AIM OF THE TASK:
Skip the pictures and write out, word for word, the lines below from the one with "Task: Click timecode" through the one with "Instruction: Enable Tưới", inclusive.

RECORD SET:
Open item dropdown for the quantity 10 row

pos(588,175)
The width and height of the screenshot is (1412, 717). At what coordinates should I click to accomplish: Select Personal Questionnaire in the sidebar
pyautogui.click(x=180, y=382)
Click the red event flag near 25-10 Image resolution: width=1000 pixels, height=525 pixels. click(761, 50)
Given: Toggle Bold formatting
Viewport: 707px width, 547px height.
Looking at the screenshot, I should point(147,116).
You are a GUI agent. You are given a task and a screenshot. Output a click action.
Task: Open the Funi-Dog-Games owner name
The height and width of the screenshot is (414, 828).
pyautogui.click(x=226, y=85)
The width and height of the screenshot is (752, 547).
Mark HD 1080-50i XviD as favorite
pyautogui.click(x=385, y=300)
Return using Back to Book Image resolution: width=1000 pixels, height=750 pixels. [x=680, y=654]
==
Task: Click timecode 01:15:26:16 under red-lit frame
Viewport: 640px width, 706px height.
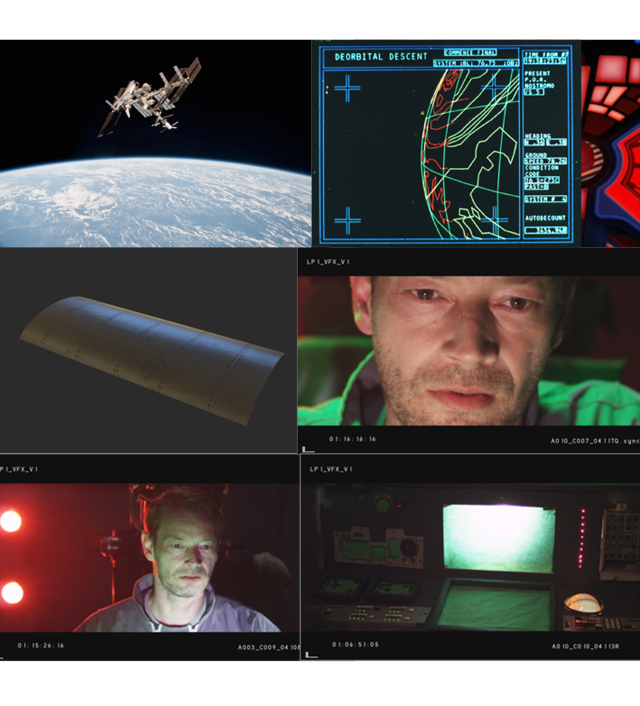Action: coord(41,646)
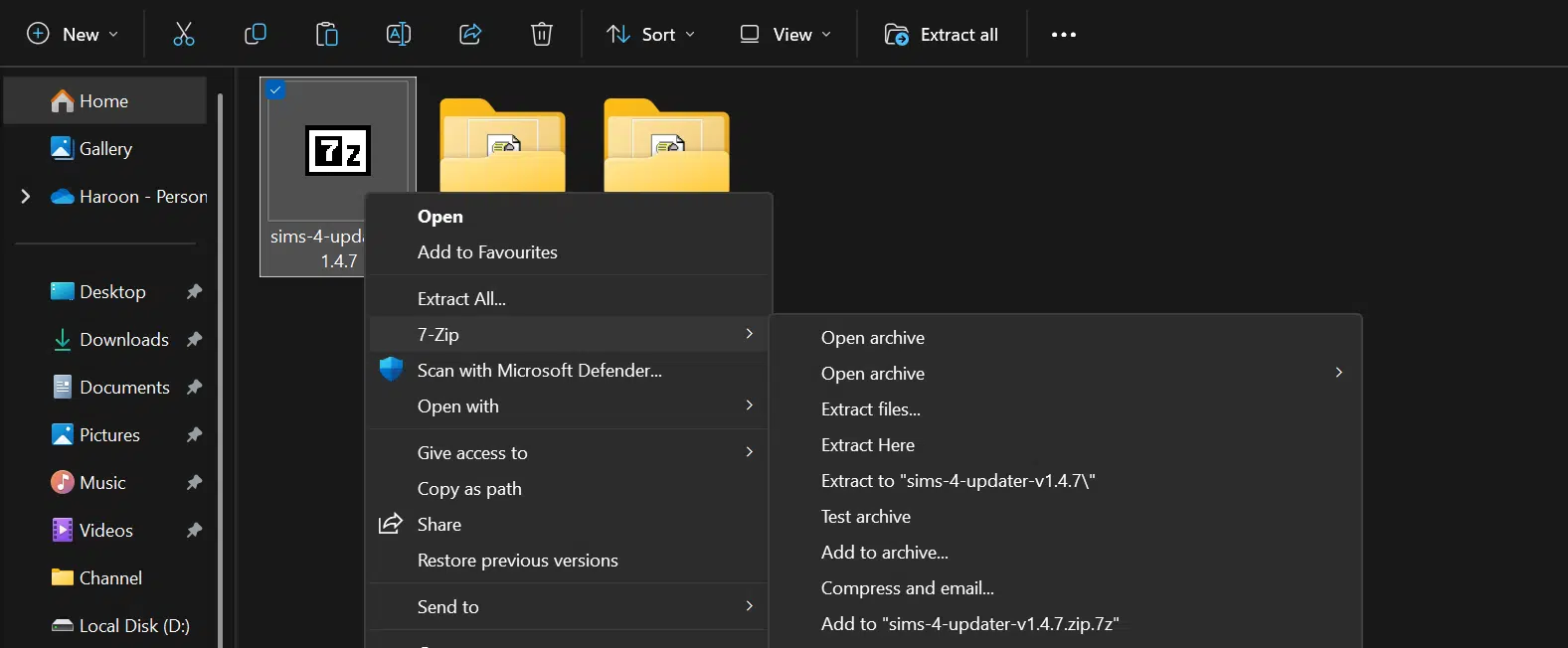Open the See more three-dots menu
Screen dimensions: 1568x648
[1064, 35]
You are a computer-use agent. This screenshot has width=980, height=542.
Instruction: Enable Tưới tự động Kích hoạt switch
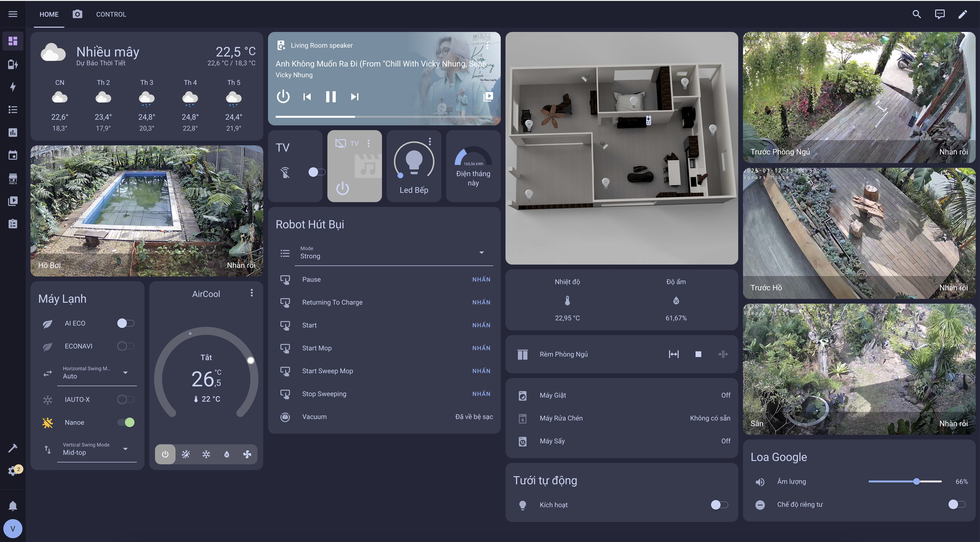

TASK RESPONSE:
Task: Click timecode 01:15:26:16 under red-lit frame
Viewport: 640px width, 706px height.
Action: coord(41,646)
Open the See more three-dots menu
Screen dimensions: 1568x648
[1064, 35]
You are a computer-use agent. This screenshot has width=980, height=542.
Instruction: Enable Tưới tự động Kích hoạt switch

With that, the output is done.